● **What you will do**
Give again, word for word, each line below starting at the one that contains "marzo 27, 2026 (486, 1663)" and ending at the one that contains "agosto 19, 2025".

● **Input for this task**
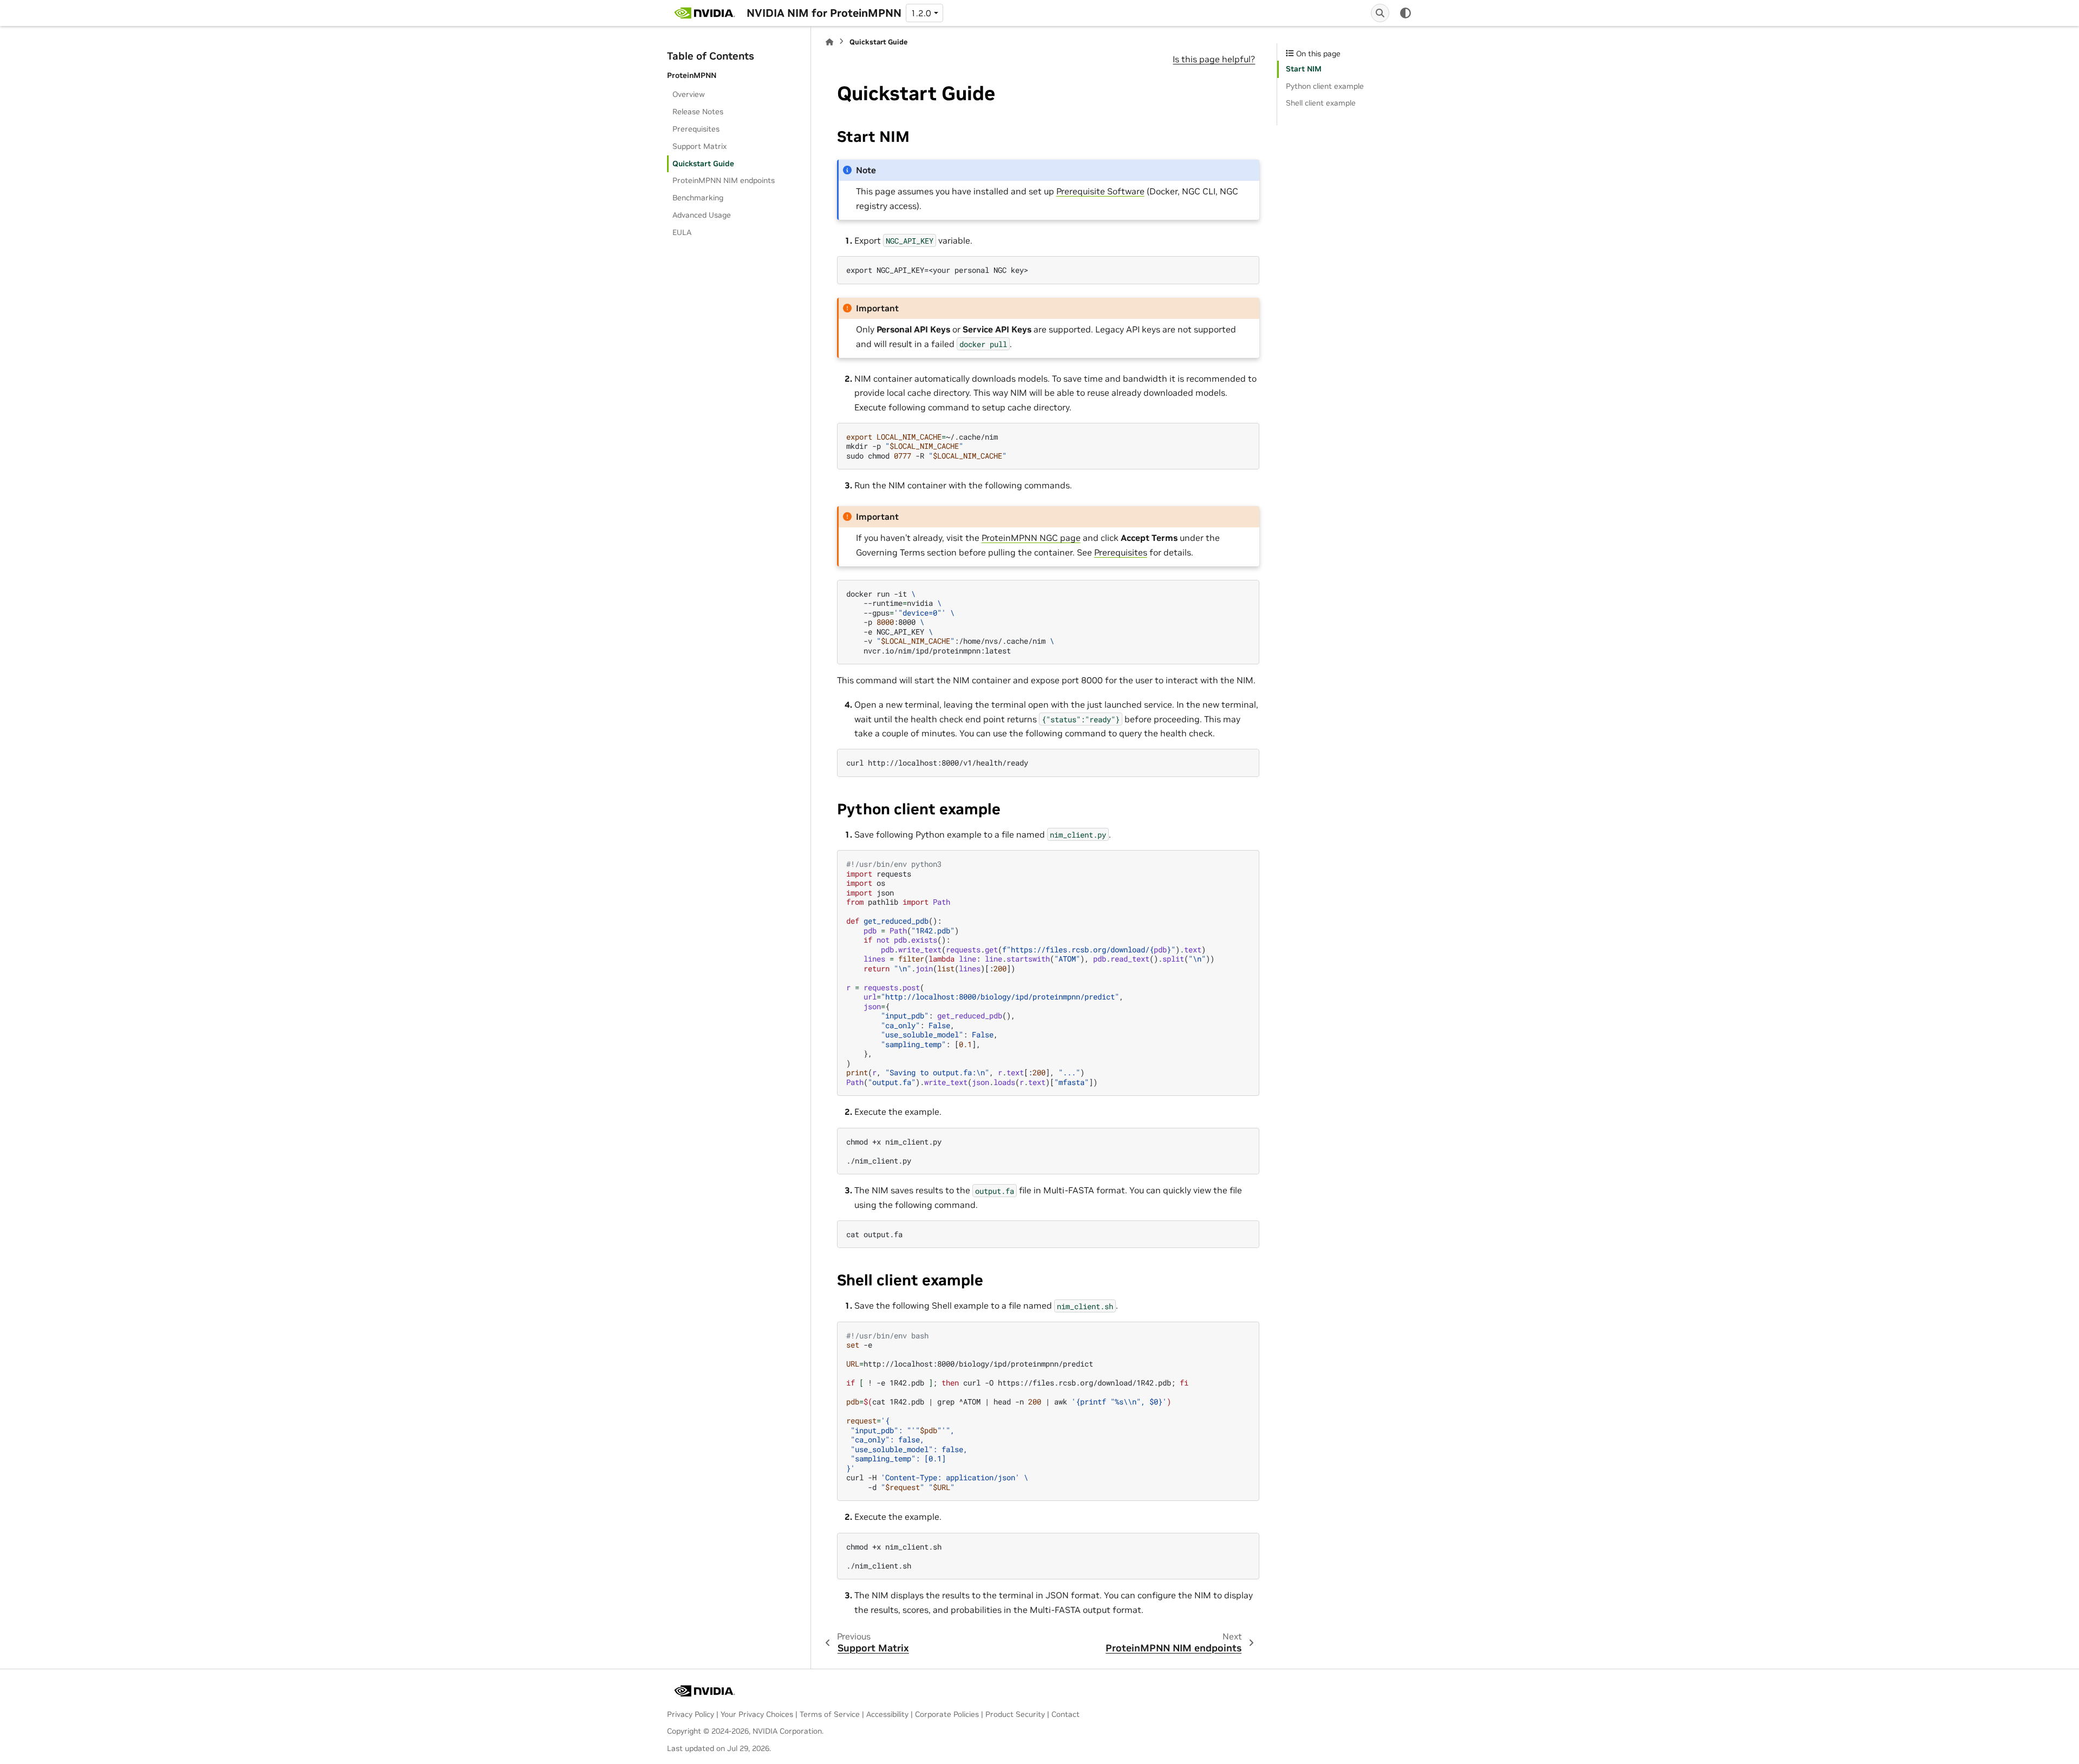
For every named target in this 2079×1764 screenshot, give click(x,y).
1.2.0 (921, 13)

==

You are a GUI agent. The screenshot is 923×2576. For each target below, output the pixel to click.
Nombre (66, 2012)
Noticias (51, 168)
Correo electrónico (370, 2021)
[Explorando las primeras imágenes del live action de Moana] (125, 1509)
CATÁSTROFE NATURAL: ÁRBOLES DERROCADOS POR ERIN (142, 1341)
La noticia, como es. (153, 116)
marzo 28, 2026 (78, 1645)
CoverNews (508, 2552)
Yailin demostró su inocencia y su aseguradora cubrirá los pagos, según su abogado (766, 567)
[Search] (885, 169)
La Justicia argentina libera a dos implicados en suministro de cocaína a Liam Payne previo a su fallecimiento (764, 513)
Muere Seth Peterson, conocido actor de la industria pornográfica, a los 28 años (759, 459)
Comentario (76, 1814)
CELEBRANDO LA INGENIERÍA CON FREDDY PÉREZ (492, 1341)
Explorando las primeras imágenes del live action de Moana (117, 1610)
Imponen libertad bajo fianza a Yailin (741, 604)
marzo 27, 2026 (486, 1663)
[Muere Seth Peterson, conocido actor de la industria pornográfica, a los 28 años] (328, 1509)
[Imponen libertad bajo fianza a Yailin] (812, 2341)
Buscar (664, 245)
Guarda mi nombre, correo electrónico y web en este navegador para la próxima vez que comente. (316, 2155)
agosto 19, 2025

● **Answer to the exercise**
marzo 27, 2026 (486, 1663)
[Muere Seth Peterson, conocido actor de la industria pornográfica, a los 28 años] (328, 1509)
[Imponen libertad bajo fianza a Yailin] (812, 2341)
Buscar (664, 245)
Guarda mi nombre, correo electrónico y web en este navegador para la próxima vez que comente. (316, 2155)
agosto 19, 2025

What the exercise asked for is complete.